Exercise: The expected result is an exact copy of the lines from the one holding "Click the WordPress logo icon" to the last line of the material, with pictures removed and nothing added.

----- Listed entries -----

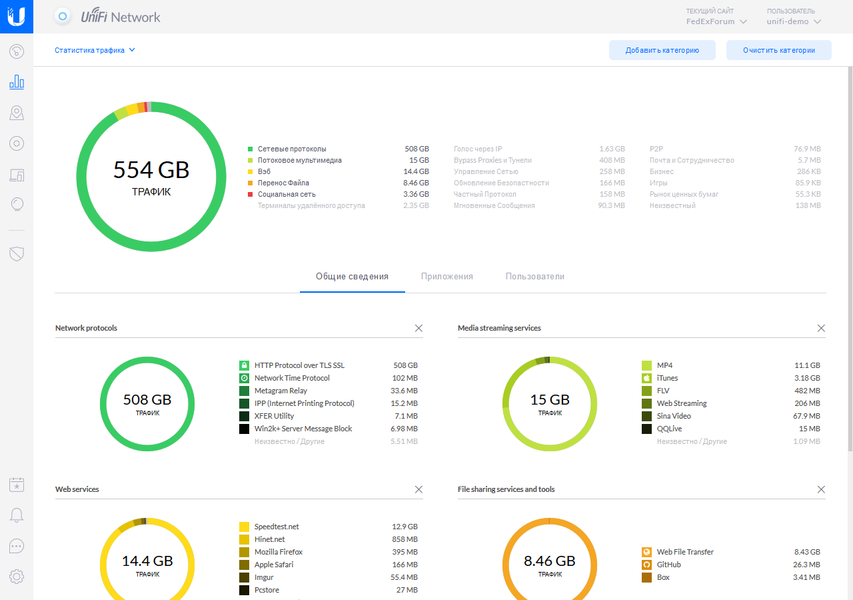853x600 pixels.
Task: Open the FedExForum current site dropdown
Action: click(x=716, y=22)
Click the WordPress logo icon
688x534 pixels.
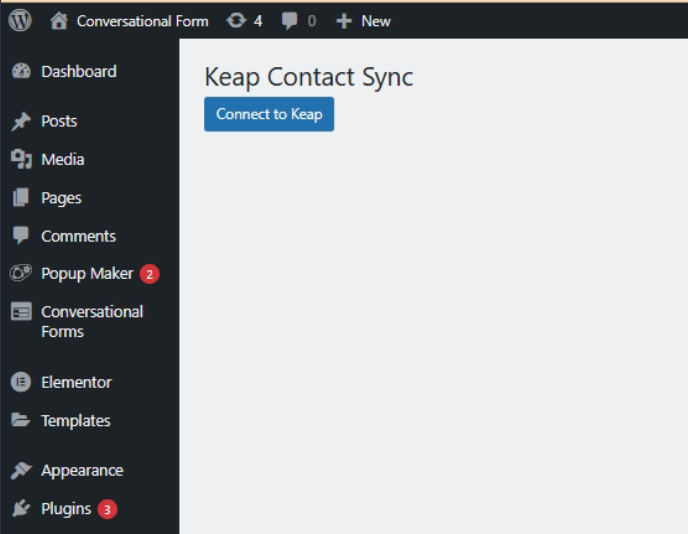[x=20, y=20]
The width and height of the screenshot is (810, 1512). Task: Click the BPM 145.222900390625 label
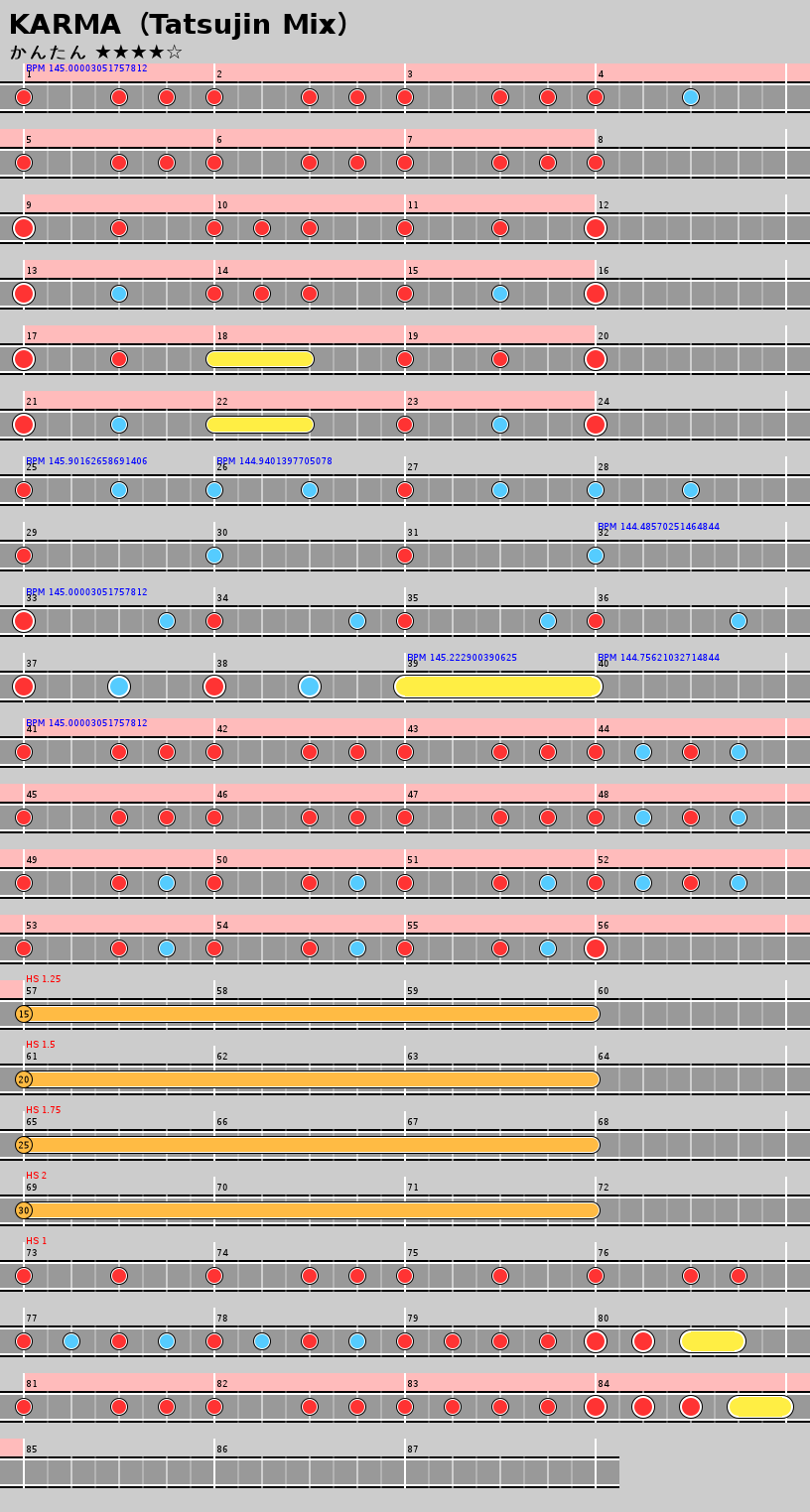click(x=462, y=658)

-----

Answer space:
Click the WordPress logo icon
688x534 pixels.
[x=20, y=20]
The width and height of the screenshot is (810, 1512). Task: Click the BPM 145.222900390625 label
click(x=462, y=658)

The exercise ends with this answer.